At this point, we need the cloud docs, which are available on gitlab - https://gitlab.snapp.ir/snappcloud/user-docs

In [34]:
import os
if not os.path.exists('./user-docs'):
    !git clone https://gitlab.snapp.ir/snappcloud/user-docs
else:
    print("using existing repo")

using existing repo


In [32]:
loader = DirectoryLoader('./user-docs/docs',glob="**/*.md",loader_cls=UnstructuredMarkdownLoader)
embeddingModel = 'mxbai-embed-large'
llmModel = 'llama3'
systemPrompt = "You are a helpful assistant that answers questions using the context provided. Cite the relevant documents everytime you provide an answer"

In [49]:

docs = loader.load()
print(list(map(lambda x: x.metadata['source'], docs[0:10])))
print(len(docs))
#print(docs[10].page_content)

['user-docs/docs/overview.md', 'user-docs/docs/support.md', 'user-docs/docs/terms.md', 'user-docs/docs/vpn-access.md', 'user-docs/docs/servicedesk.md', 'user-docs/docs/openstack/images.md', 'user-docs/docs/openstack/overview.md', 'user-docs/docs/openstack/networking.md', 'user-docs/docs/openstack/migrate-1g-to-10g.md', 'user-docs/docs/openstack/IaC.md']
127


Now we use our embedding model to create the embeddings and store them in chroma. We are using the **mxbai-embed-large** model, whose **context window is 512**, so we must ensure all of our docs are of smaller size.


In [55]:
token_splitter = SentenceTransformersTokenTextSplitter(chunk_overlap=0, tokens_per_chunk=384)
splits = token_splitter.split_documents(docs)
print(len(splits))


473


We should save the embeddings in a vector db, such as chroma or qdrant.
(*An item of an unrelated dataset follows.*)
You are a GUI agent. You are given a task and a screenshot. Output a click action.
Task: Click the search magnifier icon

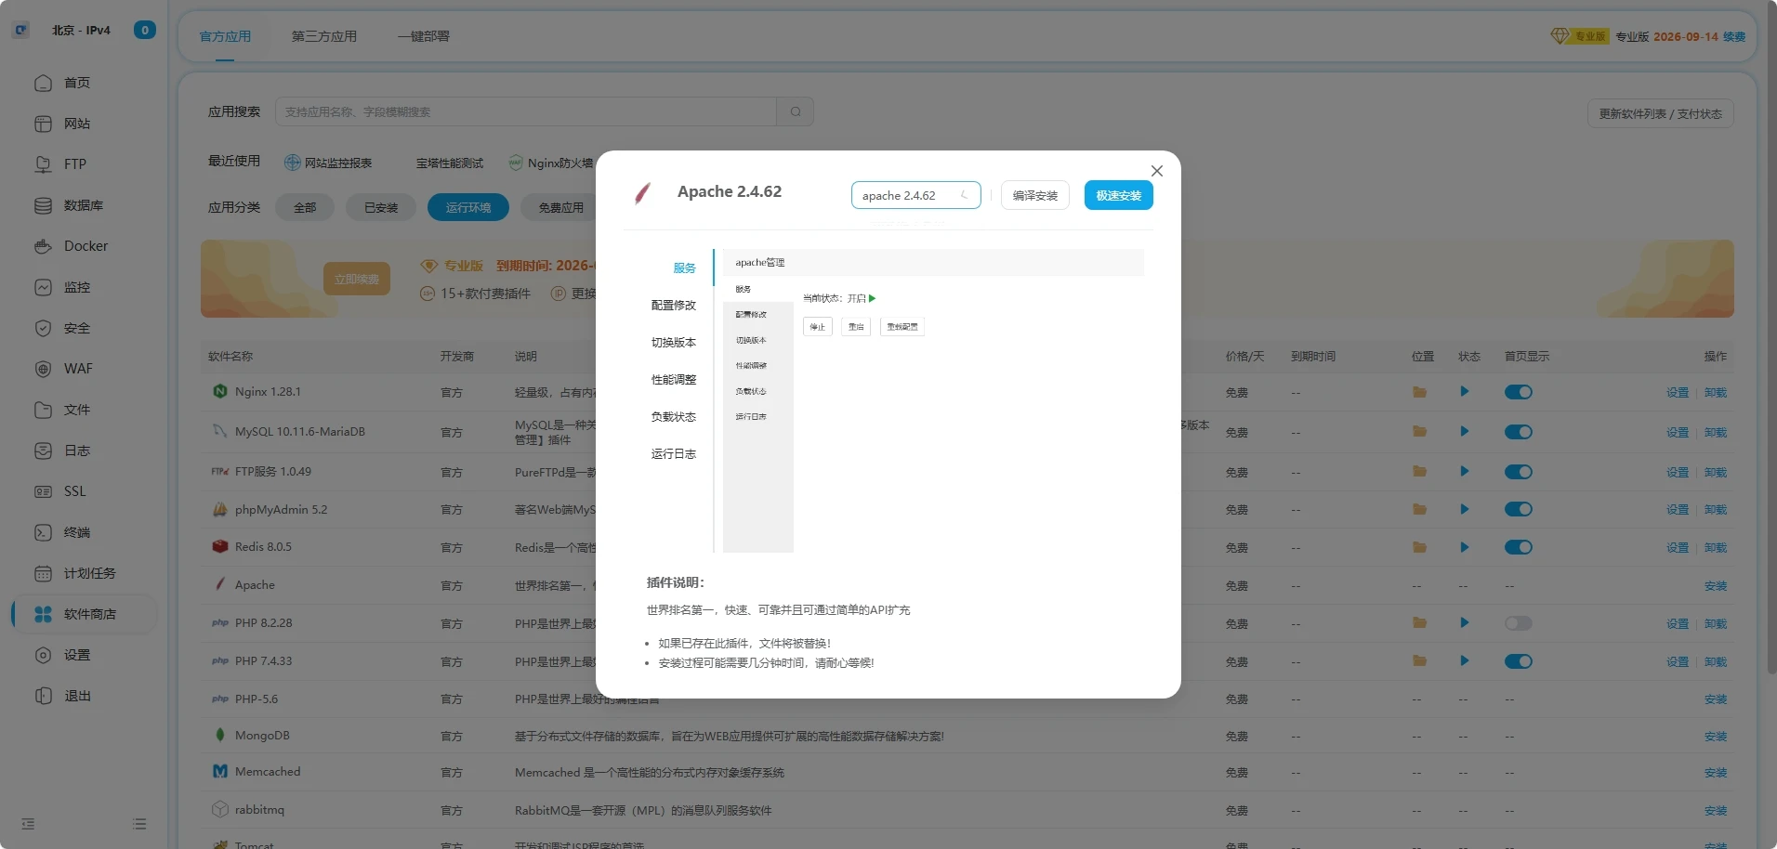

Below are both the examples but you can change the one you want to use as code, and the other field can be set as markdown text.


In [58]:
%%time
from langchain.embeddings import OllamaEmbeddings
embeddings = OllamaEmbeddings(model=embeddingModel)

CPU times: user 197 µs, sys: 1.68 ms, total: 1.88 ms
Wall time: 4.76 ms


In [63]:
%%time
from langchain.vectorstores import Chroma
vectorstore = Chroma.from_documents(collection_name='snappcloud',documents=splits, embedding=embeddings,persist_directory='./chromadb')

TypeError: Descriptors cannot be created directly.
If this call came from a _pb2.py file, your generated code is out of date and must be regenerated with protoc >= 3.19.0.
If you cannot immediately regenerate your protos, some other possible workarounds are:
 1. Downgrade the protobuf package to 3.20.x or lower.
 2. Set PROTOCOL_BUFFERS_PYTHON_IMPLEMENTATION=python (but this will use pure-Python parsing and will be much slower).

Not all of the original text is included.